Task statement -
Your response should consist solely of the lines from the one containing "Given: Click the Mod Repos link" through the end of the data, copied exactly.

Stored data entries
▬▬▬▬▬▬
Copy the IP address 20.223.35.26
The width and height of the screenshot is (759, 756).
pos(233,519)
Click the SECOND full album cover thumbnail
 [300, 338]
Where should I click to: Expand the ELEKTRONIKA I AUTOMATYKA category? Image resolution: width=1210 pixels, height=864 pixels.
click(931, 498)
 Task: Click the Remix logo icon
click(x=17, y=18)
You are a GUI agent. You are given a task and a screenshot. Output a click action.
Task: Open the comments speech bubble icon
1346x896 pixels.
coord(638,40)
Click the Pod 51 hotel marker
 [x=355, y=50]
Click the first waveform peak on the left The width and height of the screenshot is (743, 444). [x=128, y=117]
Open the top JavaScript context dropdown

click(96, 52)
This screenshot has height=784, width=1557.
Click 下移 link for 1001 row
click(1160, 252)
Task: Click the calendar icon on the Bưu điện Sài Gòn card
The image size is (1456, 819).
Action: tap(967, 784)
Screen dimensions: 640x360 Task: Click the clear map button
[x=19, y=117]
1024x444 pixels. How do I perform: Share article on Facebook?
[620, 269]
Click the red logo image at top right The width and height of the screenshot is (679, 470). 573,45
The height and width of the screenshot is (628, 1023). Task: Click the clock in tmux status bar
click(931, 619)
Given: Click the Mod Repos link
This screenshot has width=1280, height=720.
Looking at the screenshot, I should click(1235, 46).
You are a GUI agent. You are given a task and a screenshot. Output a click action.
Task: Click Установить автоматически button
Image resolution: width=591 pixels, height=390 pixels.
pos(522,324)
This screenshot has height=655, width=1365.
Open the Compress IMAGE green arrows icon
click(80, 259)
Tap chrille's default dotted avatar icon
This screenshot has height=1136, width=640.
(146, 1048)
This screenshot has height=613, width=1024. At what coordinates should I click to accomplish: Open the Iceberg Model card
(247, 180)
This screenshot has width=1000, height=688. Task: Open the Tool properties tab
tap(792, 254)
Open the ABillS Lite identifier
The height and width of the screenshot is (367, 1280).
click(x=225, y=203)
▬▬▬▬▬▬
Answer space -
Given: Click the Mod Repos link
This screenshot has width=1280, height=720.
Looking at the screenshot, I should click(1235, 46).
You are a GUI agent. You are given a task and a screenshot. Output a click action.
Task: Click Установить автоматически button
Image resolution: width=591 pixels, height=390 pixels.
pos(522,324)
This screenshot has height=655, width=1365.
Open the Compress IMAGE green arrows icon
click(80, 259)
Tap chrille's default dotted avatar icon
This screenshot has height=1136, width=640.
(146, 1048)
This screenshot has height=613, width=1024. At what coordinates should I click to accomplish: Open the Iceberg Model card
(247, 180)
This screenshot has width=1000, height=688. Task: Open the Tool properties tab
tap(792, 254)
Open the ABillS Lite identifier
The height and width of the screenshot is (367, 1280).
click(x=225, y=203)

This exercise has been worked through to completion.